How to stop offering solutions

You deal with complex problems all day at work, and you’re wired to develop solutions: fixing bugs in your code, optimizing bottlenecks in systems, finding the perfect name to represent an idea in your interface.

Got a flat tire? Get some tools out. Fix that shit.

Started a new gardening project, maybe like growing a lemon tree, and don’t know how to fertilize it? A little googling and you’re ready to get that green thumb going (BTW, NPK: Nitrogen, Phosphorus, Potassium). Problem solved.

So when your wife, partner, or friend comes to you with a problem, it’s time to… STOP stop stop: you know it, you gotta stop that problem solving mind, right? You’ve heard it before: stop trying to solve their problems and LISTEN.

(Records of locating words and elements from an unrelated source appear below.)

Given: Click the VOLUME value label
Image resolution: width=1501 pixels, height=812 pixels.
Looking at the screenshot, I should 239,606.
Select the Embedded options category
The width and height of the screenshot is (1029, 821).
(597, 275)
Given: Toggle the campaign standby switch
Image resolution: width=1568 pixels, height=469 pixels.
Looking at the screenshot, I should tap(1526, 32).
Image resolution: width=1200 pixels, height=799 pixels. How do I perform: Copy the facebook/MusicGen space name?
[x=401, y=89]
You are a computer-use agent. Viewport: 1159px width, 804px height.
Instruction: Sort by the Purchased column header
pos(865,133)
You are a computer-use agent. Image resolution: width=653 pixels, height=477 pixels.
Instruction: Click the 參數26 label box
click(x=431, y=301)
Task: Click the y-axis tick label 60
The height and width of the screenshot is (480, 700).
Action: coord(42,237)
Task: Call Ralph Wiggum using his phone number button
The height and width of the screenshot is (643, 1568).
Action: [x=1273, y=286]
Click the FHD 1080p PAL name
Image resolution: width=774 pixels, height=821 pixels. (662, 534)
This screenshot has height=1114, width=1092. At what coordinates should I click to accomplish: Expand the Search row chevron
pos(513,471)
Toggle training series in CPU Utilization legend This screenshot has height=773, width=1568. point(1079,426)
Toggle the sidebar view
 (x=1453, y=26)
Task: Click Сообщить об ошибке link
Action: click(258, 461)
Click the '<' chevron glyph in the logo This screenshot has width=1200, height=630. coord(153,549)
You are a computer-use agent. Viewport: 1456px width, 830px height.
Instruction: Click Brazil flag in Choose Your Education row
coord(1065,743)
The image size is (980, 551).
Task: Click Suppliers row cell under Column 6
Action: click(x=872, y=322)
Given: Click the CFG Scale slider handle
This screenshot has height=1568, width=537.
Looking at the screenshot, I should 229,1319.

But how do you do that? You can’t just stand there dumb-faced and nodding your head. Well, you probably can, but that’s not gonna win you any brownie points, because then you seem like you don’t care. I’ve been there.

The answer, my fellow nerds and over-thinkers, is: Mirroring.

Here’s what you do:

  1. Identify what their feeling is (sadness, anger, frustration, etc.)
  2. Express to them that you know how they’re feeling with what you just identified
  3. Stop there! No solutions!

When your wife comes home and tells you how they had a hard time at work cause Karen in the office is driving her up the wall because she won’t stop interrupting her in meetings, you can respond with:

Wow, that really sucks. It must be so frustrating having Karen interrupt you every time you’re trying to say something important and get things done.

Or maybe:

I can see how it must make you so angry when Karen just speaks right over you when you’re trying to make your point.

See? No solution, and you’re engaged and showing compassion and connecting with them.

You’re essentially saying, “Hey, you’re not alone, I’m here with you, and I can feel how you’re feeling too.” And that in itself is help. Really, it helps. Seems trite, seems simple, but it makes a big impact.

This is sometimes called “Active Listening,” and it can take some practice to get used to if your habit is to provide solutions, especially if solution-building is what you do all day. Try it out, and keep practicing it. The more you do it, the more you’ll find yourself connecting better with the people around you.

We all could use a little more compassion in our lives, and by giving some to others (the cost is nothing!), especially to those we care about, we get the joy of being able to help them.